» Exercise aim:
How many lines below hold "beside"? Answer with only the number.

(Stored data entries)
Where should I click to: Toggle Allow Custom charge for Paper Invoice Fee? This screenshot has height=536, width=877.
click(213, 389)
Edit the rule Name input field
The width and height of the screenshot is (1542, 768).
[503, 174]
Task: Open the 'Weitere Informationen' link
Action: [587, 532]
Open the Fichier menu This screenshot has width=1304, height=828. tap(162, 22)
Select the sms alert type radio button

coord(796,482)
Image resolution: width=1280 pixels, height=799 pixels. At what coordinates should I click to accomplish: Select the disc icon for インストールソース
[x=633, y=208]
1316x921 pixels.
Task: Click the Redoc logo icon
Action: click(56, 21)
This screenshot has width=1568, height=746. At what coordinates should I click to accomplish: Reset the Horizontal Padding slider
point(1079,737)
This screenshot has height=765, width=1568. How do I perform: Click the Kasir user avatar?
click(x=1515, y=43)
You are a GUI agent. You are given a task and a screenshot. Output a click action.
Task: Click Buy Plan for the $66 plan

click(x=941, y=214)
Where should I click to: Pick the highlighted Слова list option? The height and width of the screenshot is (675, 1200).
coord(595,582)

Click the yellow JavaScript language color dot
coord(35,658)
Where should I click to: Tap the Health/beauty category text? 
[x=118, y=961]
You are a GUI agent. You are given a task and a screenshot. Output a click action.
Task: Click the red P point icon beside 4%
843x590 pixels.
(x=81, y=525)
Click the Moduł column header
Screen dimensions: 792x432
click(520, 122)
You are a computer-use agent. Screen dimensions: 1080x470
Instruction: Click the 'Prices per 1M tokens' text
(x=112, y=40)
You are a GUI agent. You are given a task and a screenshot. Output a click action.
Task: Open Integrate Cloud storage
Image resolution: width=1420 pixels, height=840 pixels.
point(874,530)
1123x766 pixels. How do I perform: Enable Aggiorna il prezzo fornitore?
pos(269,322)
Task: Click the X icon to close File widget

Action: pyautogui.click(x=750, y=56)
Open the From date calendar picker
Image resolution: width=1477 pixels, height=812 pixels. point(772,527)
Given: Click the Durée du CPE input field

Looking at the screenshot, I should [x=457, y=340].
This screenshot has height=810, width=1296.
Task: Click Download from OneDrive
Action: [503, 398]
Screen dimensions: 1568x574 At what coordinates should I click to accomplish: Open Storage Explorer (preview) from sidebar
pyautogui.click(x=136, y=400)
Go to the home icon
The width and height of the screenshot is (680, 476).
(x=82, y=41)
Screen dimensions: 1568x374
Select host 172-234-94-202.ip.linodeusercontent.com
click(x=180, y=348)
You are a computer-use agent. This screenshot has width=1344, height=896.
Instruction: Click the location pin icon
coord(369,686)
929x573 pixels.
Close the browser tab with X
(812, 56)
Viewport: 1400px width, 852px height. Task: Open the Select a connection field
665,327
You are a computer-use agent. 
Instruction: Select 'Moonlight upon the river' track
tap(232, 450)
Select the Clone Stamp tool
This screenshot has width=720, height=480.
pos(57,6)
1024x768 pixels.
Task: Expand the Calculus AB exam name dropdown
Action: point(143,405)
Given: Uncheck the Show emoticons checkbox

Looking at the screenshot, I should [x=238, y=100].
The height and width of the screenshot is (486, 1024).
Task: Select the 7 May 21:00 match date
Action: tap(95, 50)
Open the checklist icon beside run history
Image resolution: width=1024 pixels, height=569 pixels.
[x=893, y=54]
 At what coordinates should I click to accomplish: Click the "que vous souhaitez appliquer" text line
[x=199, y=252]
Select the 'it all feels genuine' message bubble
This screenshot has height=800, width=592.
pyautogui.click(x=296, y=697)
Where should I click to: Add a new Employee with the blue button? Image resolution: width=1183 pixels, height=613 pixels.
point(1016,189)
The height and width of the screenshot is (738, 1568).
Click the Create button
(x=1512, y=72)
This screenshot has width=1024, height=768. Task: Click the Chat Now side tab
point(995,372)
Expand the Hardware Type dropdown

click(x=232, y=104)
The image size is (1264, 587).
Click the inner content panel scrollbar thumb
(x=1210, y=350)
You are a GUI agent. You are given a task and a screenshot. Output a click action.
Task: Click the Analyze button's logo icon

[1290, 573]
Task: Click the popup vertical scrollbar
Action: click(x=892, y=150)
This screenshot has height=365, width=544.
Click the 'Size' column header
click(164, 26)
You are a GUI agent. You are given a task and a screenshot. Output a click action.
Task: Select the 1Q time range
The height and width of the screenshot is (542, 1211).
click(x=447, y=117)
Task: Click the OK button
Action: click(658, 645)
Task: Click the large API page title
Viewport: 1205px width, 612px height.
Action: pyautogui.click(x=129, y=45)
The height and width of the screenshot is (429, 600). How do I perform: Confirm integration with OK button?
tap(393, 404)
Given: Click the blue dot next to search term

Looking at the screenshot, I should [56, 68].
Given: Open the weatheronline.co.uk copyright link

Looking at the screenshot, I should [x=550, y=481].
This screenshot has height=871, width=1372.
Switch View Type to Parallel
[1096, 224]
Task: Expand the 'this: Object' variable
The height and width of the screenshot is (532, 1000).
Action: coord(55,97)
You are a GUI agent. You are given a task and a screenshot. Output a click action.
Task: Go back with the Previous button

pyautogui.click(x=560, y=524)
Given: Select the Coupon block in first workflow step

» Written answer:
2